## What you have to do
After locating the line that contains "Select Strongly Agree", quote it and all lines after it through the end of the entries, and nothing more. Pictures stay out.

==== Material shown

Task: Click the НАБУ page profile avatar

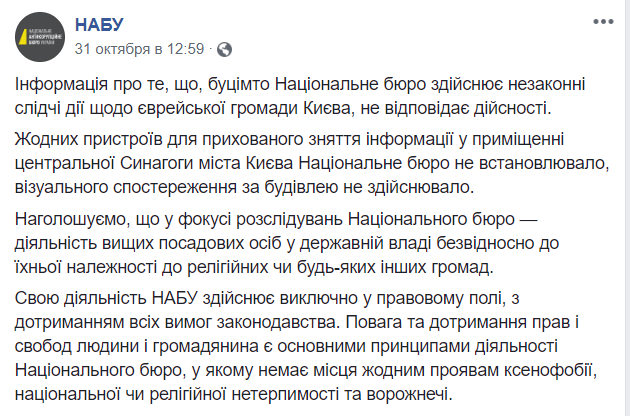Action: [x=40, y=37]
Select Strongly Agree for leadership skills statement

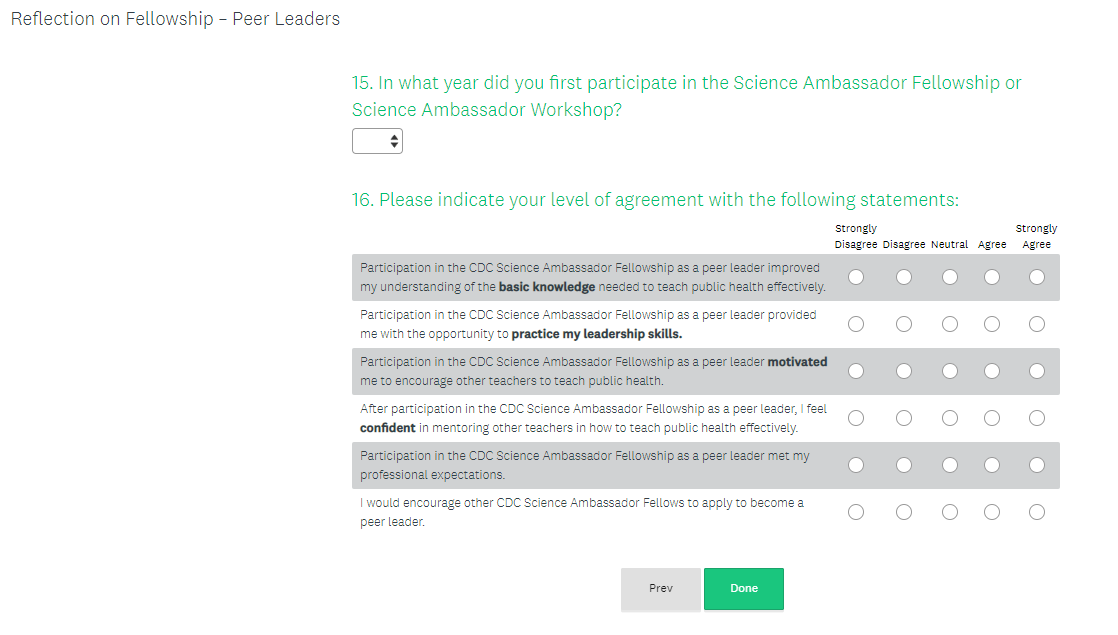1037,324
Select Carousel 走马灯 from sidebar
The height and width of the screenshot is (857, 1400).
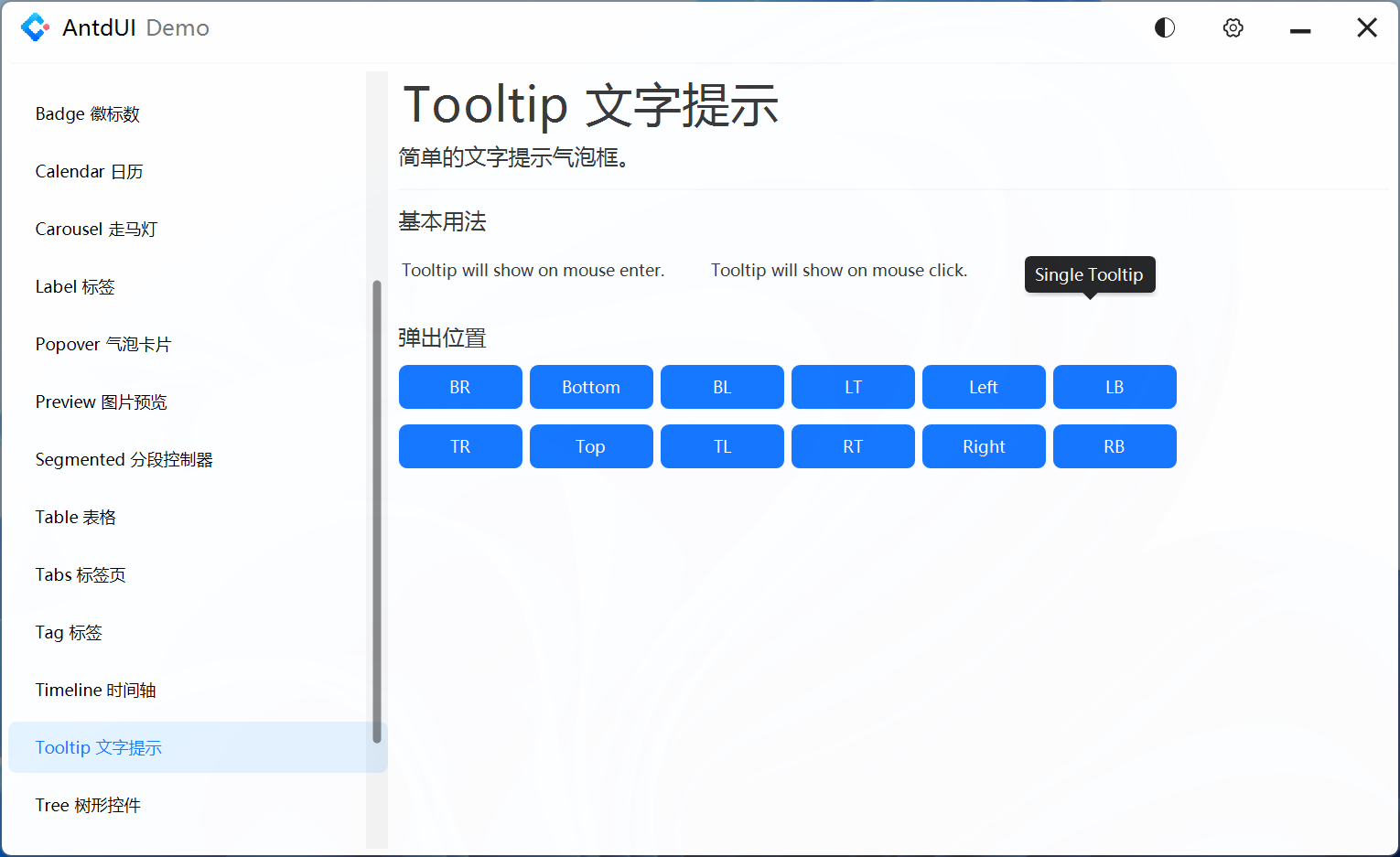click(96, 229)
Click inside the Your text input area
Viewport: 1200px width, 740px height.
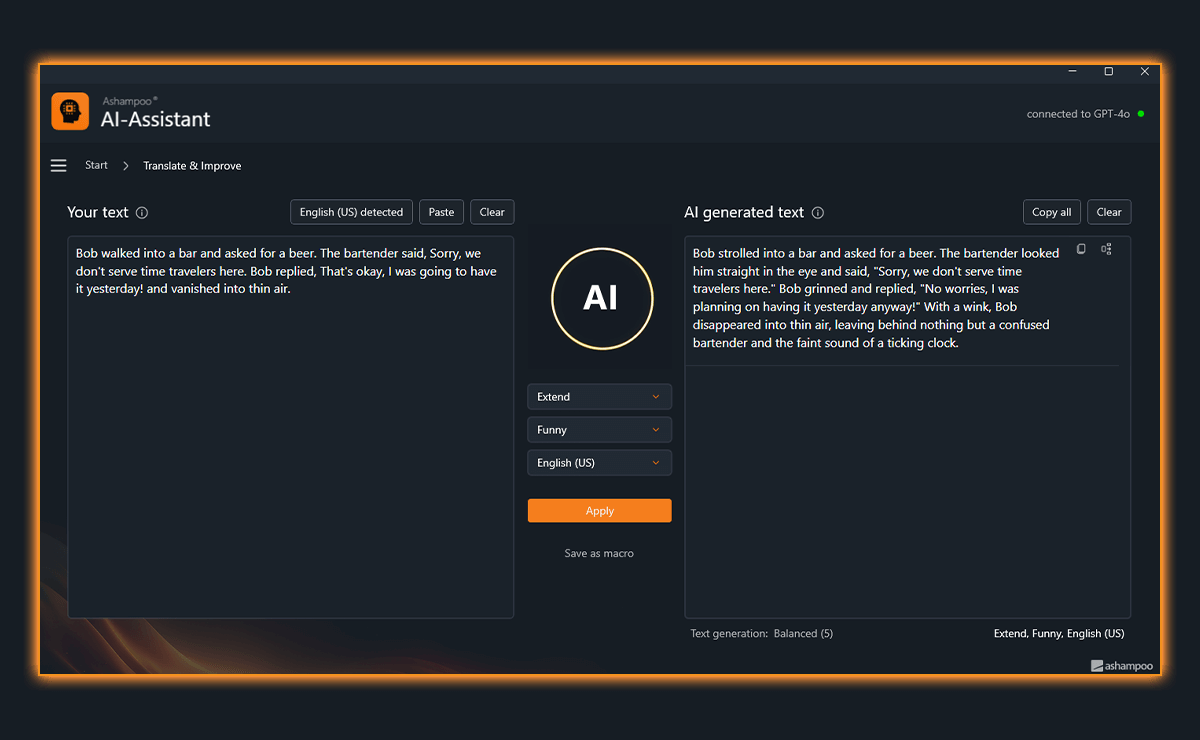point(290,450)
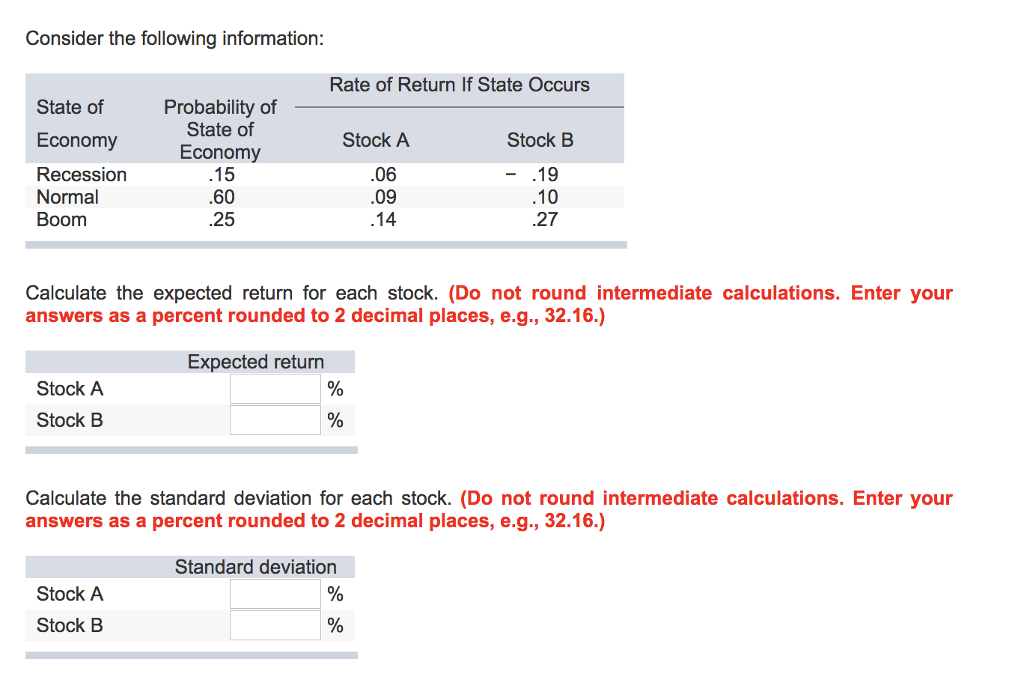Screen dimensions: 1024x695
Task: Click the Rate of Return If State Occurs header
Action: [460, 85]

========

## Answer box
Select Strongly Agree for leadership skills statement

1037,324
Select Carousel 走马灯 from sidebar
The height and width of the screenshot is (857, 1400).
click(96, 229)
Click inside the Your text input area
Viewport: 1200px width, 740px height.
point(290,450)
Screen dimensions: 1024x695
Task: Click the Rate of Return If State Occurs header
Action: [460, 85]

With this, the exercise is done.